Tired of staring at your living rooms walls? VR experiences could provide the answer to your seemingly neverending boredom. The COVID-19 pandemic has created an opportunity for the latest technology to prove itself as an alternative to the real travel experience. It could even provide an eco-friendly way to help avoid overtourism in some of the world’s most visited spots.

It may not be quite the full experience but you can put your feet up and discover the tallest waterfall in the world, Venezuela’s Angel Falls, experience Machu Picchu in Peru or walk around in Paris and see the view from the Eiffel Tower via a 360 degree VR tour video. You are just one click from visiting the Grand Canyon using Google Earth.

Interested in Mayan or Viking culture? The British Museum has set up a virtual reality tour allowing you to select from a number of historical periods of across various continents so you can travel in both time and space. Alternatively, you can visit the Louvre’s exhibitions and galleriesvia an online tour to get your art fix.The Guggenheim Museum in New York City also made 1700 important artworks available online after having to close due to social distancing measures.
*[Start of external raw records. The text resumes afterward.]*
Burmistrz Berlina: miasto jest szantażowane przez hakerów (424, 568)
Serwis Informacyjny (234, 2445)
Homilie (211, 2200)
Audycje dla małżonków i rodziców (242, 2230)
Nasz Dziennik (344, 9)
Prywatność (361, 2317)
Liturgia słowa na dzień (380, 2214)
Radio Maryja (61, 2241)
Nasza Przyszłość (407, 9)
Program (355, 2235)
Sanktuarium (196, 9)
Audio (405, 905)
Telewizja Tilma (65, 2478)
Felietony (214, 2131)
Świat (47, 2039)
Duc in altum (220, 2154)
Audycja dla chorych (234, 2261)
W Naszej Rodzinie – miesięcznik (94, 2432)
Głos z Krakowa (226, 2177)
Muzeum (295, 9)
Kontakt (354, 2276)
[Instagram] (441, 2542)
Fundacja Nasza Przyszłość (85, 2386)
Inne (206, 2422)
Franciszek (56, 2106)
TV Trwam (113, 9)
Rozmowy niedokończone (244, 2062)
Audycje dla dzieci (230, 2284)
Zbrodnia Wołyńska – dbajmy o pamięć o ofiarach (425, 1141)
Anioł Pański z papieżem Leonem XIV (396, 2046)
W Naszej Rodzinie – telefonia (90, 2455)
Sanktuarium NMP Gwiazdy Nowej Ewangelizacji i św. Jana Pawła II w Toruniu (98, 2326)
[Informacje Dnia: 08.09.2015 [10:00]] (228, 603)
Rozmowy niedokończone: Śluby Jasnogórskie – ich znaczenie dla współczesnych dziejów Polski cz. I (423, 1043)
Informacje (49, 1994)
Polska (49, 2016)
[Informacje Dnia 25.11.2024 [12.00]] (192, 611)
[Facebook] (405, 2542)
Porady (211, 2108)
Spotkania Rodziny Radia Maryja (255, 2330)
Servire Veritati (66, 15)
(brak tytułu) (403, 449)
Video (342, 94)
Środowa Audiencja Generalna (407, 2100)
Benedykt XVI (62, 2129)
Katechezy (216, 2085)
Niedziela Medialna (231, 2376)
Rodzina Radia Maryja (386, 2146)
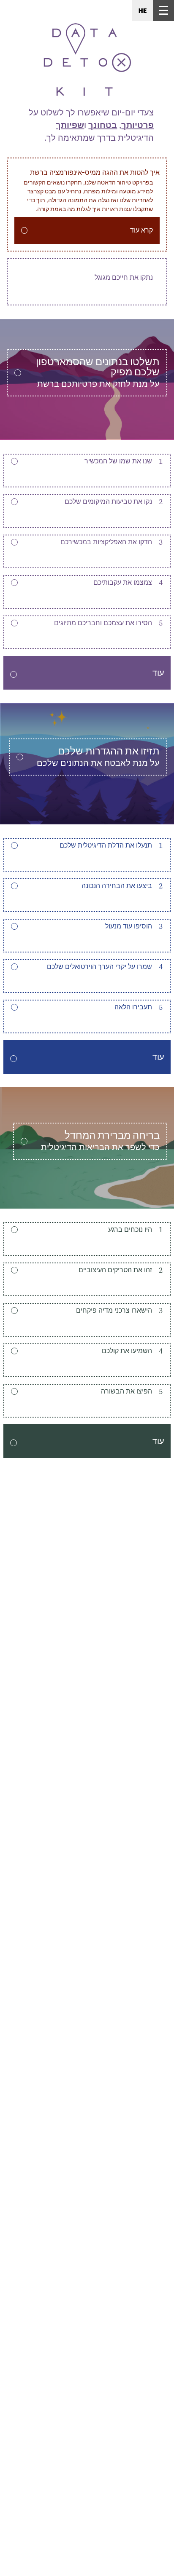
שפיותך (70, 125)
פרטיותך (137, 125)
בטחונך (102, 125)
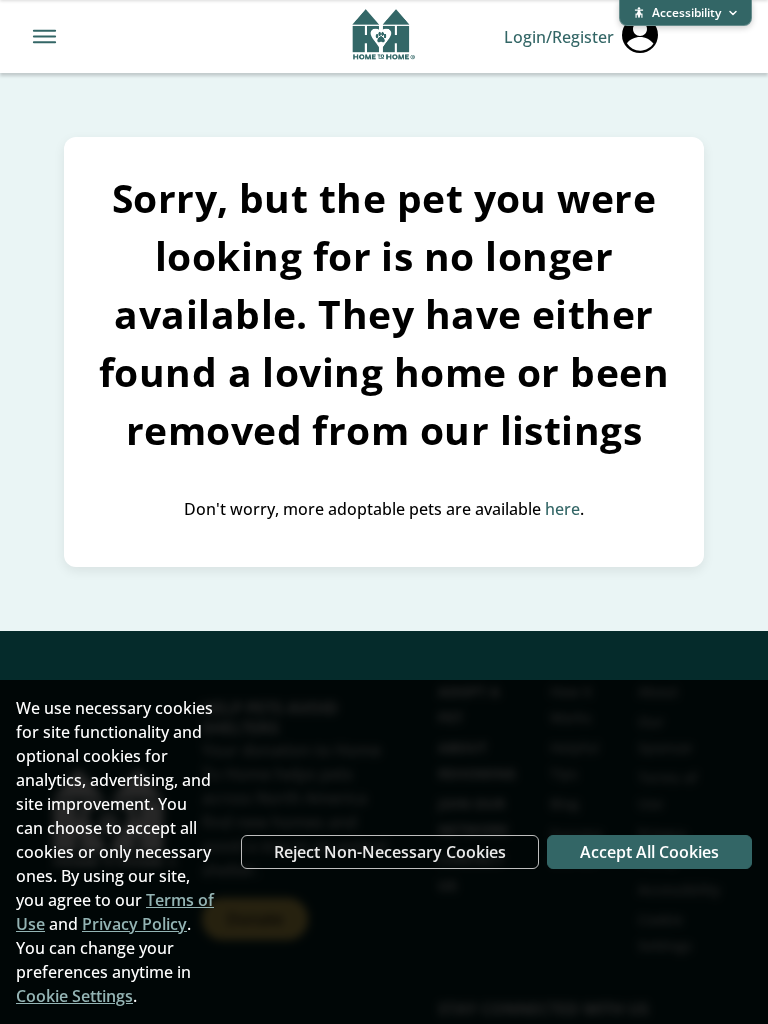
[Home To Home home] (383, 37)
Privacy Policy (134, 924)
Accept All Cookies (649, 852)
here (562, 509)
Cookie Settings (74, 996)
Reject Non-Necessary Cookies (390, 852)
If you are the mood to visit royalty, you can walk through the Sch├Ânbrunn Castle.Austria, like many other European countries, has made a list of famous tourist destinations available via Google Arts and Culture.

A wide variety of zoos have also been sharing live camera footage for you to watch endangered species at parks across the world. These cubs came live from the Netherlands, at Ouwehand Zoo where the Polar Bears International Arctic Ambassador Centre plays an important role in efforts to sustain a future for wild polar bears.

The Faroe Islands is the latest to offer an online experience. The small North Atlantic archipelago’s tourist board has created a virtual reality app that lets lockdown web users remotely control a tour guide, moving them through its towns and volcanic islands like a video game character.

The Faroe Islands is an 18-island rocky, volcanic archipelago that’s home to 50,000 people with nearly half of its population living in Torshavn, the capital. Tourism has been growing over the last five years. Around 120,000 people visited the semi-autonomous Danish territory last year.

Despite its government already easing some restrictions aimed at preventing the spread of the virus, international tourists have been advised not to travel to the territory until at least 1 May.


While the pandemic has resulted in improved air quality around the world, it is expected to have a disastrous impact on the tourism sector, which counts for one-tenth of global GDP. Up to 75 million jobs are at immediate risk in global travel and tourism due to the coronavirus pandemic, according to the World Travel & Tourism Council (WTTC).

Like many other destinations, the Faroe Islands tourism board believes in the positive effect VR can have on real-world travel. Author of a recent report, Ralph Hollister, claims that “more companies are realizing the potential of Virtual Reality in terms of creating bespoke marketing campaigns for aspiring travellers, instead of viewing it as a gimmick”.

It seems that VR and similar technologies can give a boost to the sector, rather than replace the real adventure. “The idea is to whet people’s appetite and get them to want to come and experience this in real life,” says Levi Hanssen, Content and Communications Manager, Visit Faroe Islands.